> [Short task] Switch "named target" to "labeled item" in the lines running from the start of the records through the line containing "Popular (144, 585)", and write those lines out again with nothing else changed.

Element lookup records:
◆ ◆ ◆ ◆ ◆ ◆ ◆
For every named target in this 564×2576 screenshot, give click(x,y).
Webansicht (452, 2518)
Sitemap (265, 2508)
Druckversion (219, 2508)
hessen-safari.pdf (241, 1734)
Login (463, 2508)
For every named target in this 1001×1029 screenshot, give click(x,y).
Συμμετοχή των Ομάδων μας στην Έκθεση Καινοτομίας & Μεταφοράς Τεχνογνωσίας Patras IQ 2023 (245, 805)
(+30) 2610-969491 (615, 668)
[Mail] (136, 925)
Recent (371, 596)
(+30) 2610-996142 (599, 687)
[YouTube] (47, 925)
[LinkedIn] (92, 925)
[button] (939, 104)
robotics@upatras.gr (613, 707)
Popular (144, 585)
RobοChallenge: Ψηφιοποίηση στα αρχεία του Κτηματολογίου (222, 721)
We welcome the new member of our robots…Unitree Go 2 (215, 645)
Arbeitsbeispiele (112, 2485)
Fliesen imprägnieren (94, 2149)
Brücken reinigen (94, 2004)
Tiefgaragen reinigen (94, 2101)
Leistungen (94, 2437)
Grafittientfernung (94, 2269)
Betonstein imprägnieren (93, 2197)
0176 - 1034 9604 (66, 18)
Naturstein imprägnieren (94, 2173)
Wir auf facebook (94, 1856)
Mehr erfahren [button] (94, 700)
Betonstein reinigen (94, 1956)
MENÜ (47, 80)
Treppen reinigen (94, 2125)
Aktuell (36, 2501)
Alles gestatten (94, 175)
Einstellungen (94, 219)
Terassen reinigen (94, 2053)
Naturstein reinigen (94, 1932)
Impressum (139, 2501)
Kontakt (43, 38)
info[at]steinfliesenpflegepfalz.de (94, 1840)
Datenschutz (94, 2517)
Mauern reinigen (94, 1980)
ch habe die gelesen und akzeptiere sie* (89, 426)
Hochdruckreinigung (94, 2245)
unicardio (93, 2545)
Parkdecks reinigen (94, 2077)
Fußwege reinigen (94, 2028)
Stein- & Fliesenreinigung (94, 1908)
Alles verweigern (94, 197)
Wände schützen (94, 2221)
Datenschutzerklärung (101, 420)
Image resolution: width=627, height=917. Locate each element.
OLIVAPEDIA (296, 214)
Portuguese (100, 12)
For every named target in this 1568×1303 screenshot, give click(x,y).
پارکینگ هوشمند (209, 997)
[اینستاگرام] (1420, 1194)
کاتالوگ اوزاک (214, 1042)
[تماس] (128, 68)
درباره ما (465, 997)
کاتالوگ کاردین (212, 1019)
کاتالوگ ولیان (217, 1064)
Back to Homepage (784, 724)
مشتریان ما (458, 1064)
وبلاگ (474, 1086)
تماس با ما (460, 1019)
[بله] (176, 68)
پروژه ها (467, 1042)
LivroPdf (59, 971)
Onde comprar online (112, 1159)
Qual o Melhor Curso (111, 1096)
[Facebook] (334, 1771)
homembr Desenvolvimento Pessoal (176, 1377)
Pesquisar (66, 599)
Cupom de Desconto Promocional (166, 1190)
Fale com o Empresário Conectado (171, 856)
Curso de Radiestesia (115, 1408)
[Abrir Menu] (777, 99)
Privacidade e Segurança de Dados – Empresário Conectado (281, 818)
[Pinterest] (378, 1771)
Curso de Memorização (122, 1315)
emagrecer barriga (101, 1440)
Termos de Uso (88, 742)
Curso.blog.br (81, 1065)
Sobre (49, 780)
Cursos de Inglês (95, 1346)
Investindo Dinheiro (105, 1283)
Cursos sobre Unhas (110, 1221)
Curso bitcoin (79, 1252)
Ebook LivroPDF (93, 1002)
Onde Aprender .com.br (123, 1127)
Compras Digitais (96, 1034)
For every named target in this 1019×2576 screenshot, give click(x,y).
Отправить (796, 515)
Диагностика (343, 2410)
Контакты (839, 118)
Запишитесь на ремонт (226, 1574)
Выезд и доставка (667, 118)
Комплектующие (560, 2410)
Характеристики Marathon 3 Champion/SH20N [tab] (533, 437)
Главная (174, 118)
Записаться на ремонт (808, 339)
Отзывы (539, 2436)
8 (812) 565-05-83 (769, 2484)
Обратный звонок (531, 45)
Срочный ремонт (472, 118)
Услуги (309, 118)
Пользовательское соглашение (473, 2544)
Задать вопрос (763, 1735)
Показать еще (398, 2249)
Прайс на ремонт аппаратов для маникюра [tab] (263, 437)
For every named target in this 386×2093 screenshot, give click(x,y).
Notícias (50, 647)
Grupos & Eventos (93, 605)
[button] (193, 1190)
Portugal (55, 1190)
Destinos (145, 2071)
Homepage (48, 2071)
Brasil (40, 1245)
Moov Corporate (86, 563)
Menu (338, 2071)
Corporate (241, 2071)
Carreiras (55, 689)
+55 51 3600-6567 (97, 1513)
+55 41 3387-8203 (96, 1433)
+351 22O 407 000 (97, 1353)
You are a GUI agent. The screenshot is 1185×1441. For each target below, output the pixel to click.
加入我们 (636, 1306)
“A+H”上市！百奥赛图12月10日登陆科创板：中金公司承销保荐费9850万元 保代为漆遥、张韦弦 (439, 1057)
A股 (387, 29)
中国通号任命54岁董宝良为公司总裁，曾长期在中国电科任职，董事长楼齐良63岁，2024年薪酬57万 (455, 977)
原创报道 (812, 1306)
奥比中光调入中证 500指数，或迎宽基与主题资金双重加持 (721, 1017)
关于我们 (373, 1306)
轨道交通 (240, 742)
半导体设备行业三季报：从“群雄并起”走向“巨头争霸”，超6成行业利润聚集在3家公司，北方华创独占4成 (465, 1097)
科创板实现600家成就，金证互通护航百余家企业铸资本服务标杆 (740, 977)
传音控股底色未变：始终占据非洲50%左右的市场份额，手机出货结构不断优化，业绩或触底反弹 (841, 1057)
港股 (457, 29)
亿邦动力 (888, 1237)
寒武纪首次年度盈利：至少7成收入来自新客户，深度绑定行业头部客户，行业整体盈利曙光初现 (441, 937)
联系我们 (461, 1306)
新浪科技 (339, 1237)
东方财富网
◆ ◆ ◆ ◆ ◆ ◆ ◆
> [Problem solution]
For every labeled item in this 564×2576 screenshot, give click(x,y).
Webansicht (452, 2518)
Sitemap (265, 2508)
Druckversion (219, 2508)
hessen-safari.pdf (241, 1734)
Login (463, 2508)
For every labeled item in this 1001×1029 screenshot, give click(x,y).
Συμμετοχή των Ομάδων μας στην Έκθεση Καινοτομίας & Μεταφοράς Τεχνογνωσίας Patras IQ 2023 (245, 805)
(+30) 2610-969491 (615, 668)
[Mail] (136, 925)
Recent (371, 596)
(+30) 2610-996142 (599, 687)
[YouTube] (47, 925)
[LinkedIn] (92, 925)
[button] (939, 104)
robotics@upatras.gr (613, 707)
Popular (144, 585)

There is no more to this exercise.